There is no doubt that e-commerce revolutionized retail, and now we’re looking at what could be the beginning of the next new wave of digital shopping — the buy-via-Twitter model.
American Express is kicking off a new initiative today that enables accountholders to purchase products by merely tweeting. If you know Chirpify, the service that turned Twitter and Instagram into shopping platforms, then this will seem familiar to you. But the approach gets a leg up now with powerhouse American Express jumping into the fray. The service is powered by the company’s Card Sync technology, which allows merchants to promote coupons and discounts to users who tweet with specified hashtags. The new offering follows suit by letting designated hashtags trigger the actual transactions.

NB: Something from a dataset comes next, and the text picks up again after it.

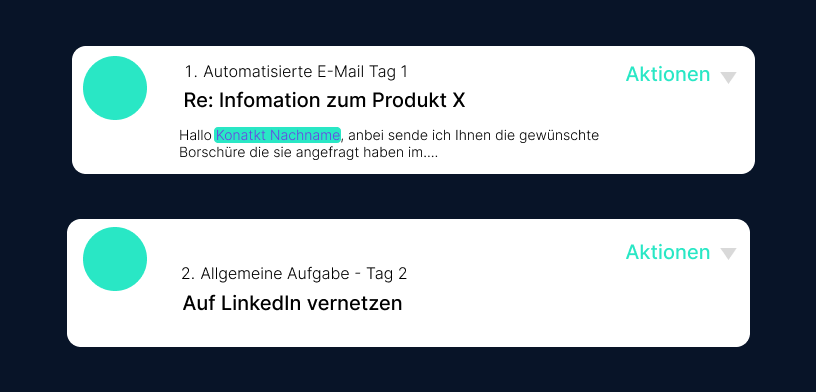Viewport: 816px width, 392px height.
Task: Open the Aktionen menu of the automated email step
Action: (668, 74)
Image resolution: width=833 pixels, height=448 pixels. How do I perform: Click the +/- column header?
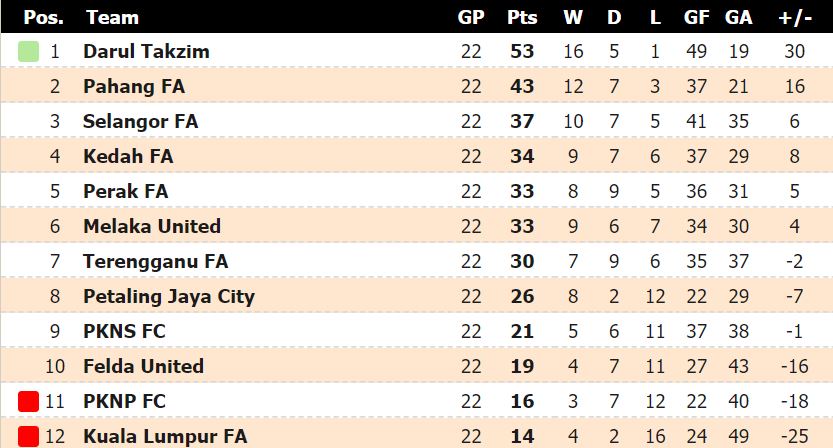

Here’s how it works: Accountholders link their AmEx cards to their Twitter account, and then sign up to follow @AmericanExpress on Twitter. The account tweets out promotions for available products using particular hashtags. If users see one they want to buy, they tweet using that hashtag. AmEx — via @AmerSync — replies with a confirmation hashtag that users tweet back within 15 minutes to seal the deal.
Looks like Twitter finally gets that elusive pathway for monetization. And power Twitter users get buying opportunities through a platform they’re already using, which is pretty handy. Of course, if you’re not hot about telling the whole world (or your followers) about your shopping habits, this may not be the ideal way forward, but the promotions and discounts offered could make you forget about that. There’s a decent assortment at launch, including AmEx gift cards and items from Amazon, Sony, Urban Zen and Xbox 360. For example, you could get an Amazon Kindle Fire HD device for just $149.99, as well as a $179.99 Sony Action Cam & Waterproof Headband Mount, a $179.99 Xbox 360 4GB game console with 3-month Xbox LIVE subscription and 2 game tokens, among other things.
What do you think? Could you see tweet-commerce taking off as a viable shopping option for the masses? Or is this a terrible idea that will clog the Twitterverse with a multitude of shopping tweets? Weigh in.